Rosulullah SAW menganjurkan umat islam untuk berwakaf, yaitu dengan menahan dan memproduktifkan harta miliknya, lalu hasil pengelolaannya disalurkan kepada pihak-pihak yang ditentukan oleh wakif untuk kepentingan kemaslahatan umat.
Para ulama sepakat tentang diperbolehkannya wakaf berupa benda tidak bergerak, seperti tanah. Lalu bagaimana dengan wakaf berupa harta benda bergerak, seperti uang? Imam Bukhari meriwayatkan bahwa Imam Al-Zhuhri berpendapat, wakaf berupa dinar dan dirham adalah boleh. Yaitu dengan cara menjadikan dinar dan dirham tersebut sebagai modal usaha, kemudian menyalurkan keuntungannya untuk kesejahteraan masyarakat. (HR. Bukhari).

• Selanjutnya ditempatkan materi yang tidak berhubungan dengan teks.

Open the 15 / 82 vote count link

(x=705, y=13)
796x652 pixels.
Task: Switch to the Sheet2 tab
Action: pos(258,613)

Ulama madzhab Maliki dan Hanafi juga memperbolehkan wakaf berupa harta bergerak, seperti dinar dan dirham. Mereka berpedoman pada hadits riwayat Abdullah bin Mas’ud. Disebutkan bahwa Rosulullah SAW bersabda, ”Apa yang dipandang kaum muslimin itu baik, dipandang Allah baik juga”. Madzhab Hanafi berpendapat bahwa hukum yang ditetapkan berdasrkan ’urf (adat kebiasaan) mempunyai kekuatan yang sama dengan hukum yang ditetapkan berdasarkan nash (teks).
Karena wakaf berupa dinar dan dirham diperbolehkan, maka wakaf berupa uang kertas pun diperbolehkan, ini berdasarkan hukum qiyas (penyamaan hukum dengan adanya illat yang sama). Dengan begitu, wakaf uang tidak terbatas pada dinar dan dirham saja, tapi juga termasuk semua mata uang di dunia.
Di Indonesia, Majelis Ulama Indonesia (MUI) tahun 2002 telah mengeluarkan fatwa ihwal diperbolehkannya wakaf uang. Fatwa tersebut menetapkan lima poin ketetapan, yaitu :
1. Wakaf uang adalah wakaf yang dilakukan seseorang, kelompok orang, lembaga atau badan hukum dalam bentuk uang tunai.
2. Termasuk dalam pengertian uang adalah surat-surat berharga.
3. Wakaf hukumnya jawaz (boleh)
4. Wakaf uang hanya boleh disalurkan dan digunakan untuk hal-hal yang dibolehkan secara syar’i.
5. Nilai pokok wakaf uang harus dijamin kelestariannya, tidak boleh dijual, dihibahkan, dan atau diwariskan.